- _Esercizi proposti_:
1. Stabilisci se le affermazioni seguenti concordano con l'articolo sull'eliminazione della Spagna, rispondendo sì o no e citando testualmente le parole decisive. (a) La Spagna ha perso 2-0 contro il Cile. (b) Casillas ha respinto di lato la punizione di Sanchez. (c) Olanda e Cile sono già qualificate per gli ottavi di finale.
2. Rispondi alle domande seguenti in base all'articolo sull'eliminazione della Spagna.
(a) Quanti gol aveva subito Casillas dall'Olanda nella prima partita?
(b) In quale stadio si gioca la partita?
(c) Chi segna il secondo gol del Cile, e con quale parte del piede colpisce?
3. Riscrivi il passo dell'articolo sull'eliminazione della Spagna da "Sconfitta 2-0 dal" fino a "ottavi di finale." compreso, sostituendo "Cile" con "Messico".

- _Brano di partenza_:
======
Il portiere della Spagna Casillas a testa bassa dopo la sconfitta con il Cile (foto LaPresse)

Umiliata e inerme, la Spagna dice addio al Mondiale

Piero Vietti

Sconfitta 2-0 dal Cile al secondo del girone, la Spagna campione del mondo e d'Europa in carica viene eliminata dai Mondiali del Brasile. Olanda e Cile vanno avanti, già qualificate per gli ottavi di finale.

Non è vero che gli episodi decidono le partite, ma è vero che dagli episodi si può capire come andranno a finire. Al 44’ minuto del primo tempo le telecamere inquadrano per pochi secondi Casillas, il portiere spagnolo atteso al riscatto dopo le cinque arance olandesi prese nella prima partita: si sta mordendo il labbro inferiore nervosamente, lo sguardo fisso. Attorno, il Maracanà è un urlo continuo, rosso e incredulo. Il Cile ha appena segnato il secondo gol, e Casillas è di nuovo colpevole. Ha respinto di pugno una punizione di Sanchez, ma lo ha fatto male: non di lato, come scuola calcio insegna, ma verso il centro dell’area. Sui piedi di Aranguiz, per la precisione, che ha avuto tutto il tempo di stoppare il pallone, alzare gli occhi e colpire di punta. Gol.
======
- _Dati archiviati_:
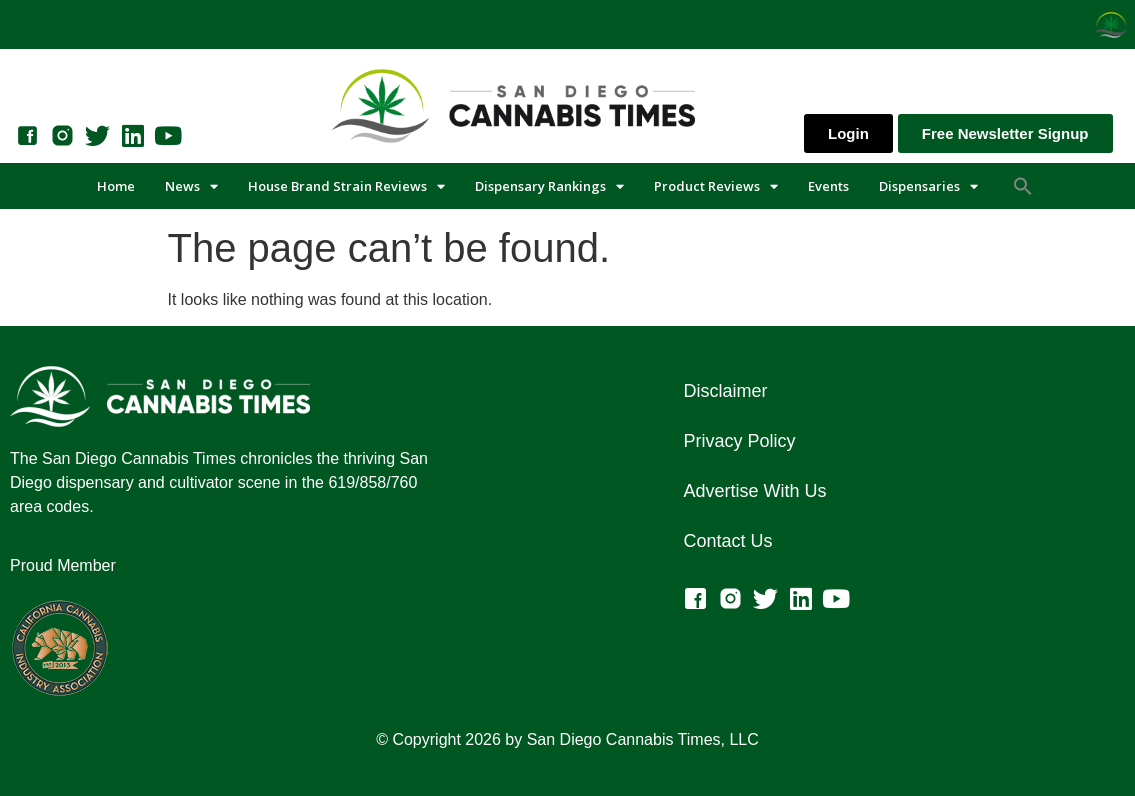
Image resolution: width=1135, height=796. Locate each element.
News (191, 186)
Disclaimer (725, 391)
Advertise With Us (754, 491)
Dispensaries (928, 186)
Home (116, 186)
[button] (1023, 186)
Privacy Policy (739, 441)
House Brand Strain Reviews (346, 186)
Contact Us (727, 541)
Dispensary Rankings (549, 186)
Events (828, 186)
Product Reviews (716, 186)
======
- _Risposte_:
1.
(a) Sì: "Sconfitta 2-0 dal Cile".
(b) No: "non di lato, come scuola calcio insegna, ma verso il centro dell’area".
(c) Sì: "Olanda e Cile vanno avanti, già qualificate per gli ottavi di finale."

2.
(a) Cinque.
(b) Nel Maracanà.
(c) Lo segna Aranguiz, che colpisce di punta.

3.
Sconfitta 2-0 dal Messico al secondo del girone, la Spagna campione del mondo e d'Europa in carica viene eliminata dai Mondiali del Brasile. Olanda e Messico vanno avanti, già qualificate per gli ottavi di finale.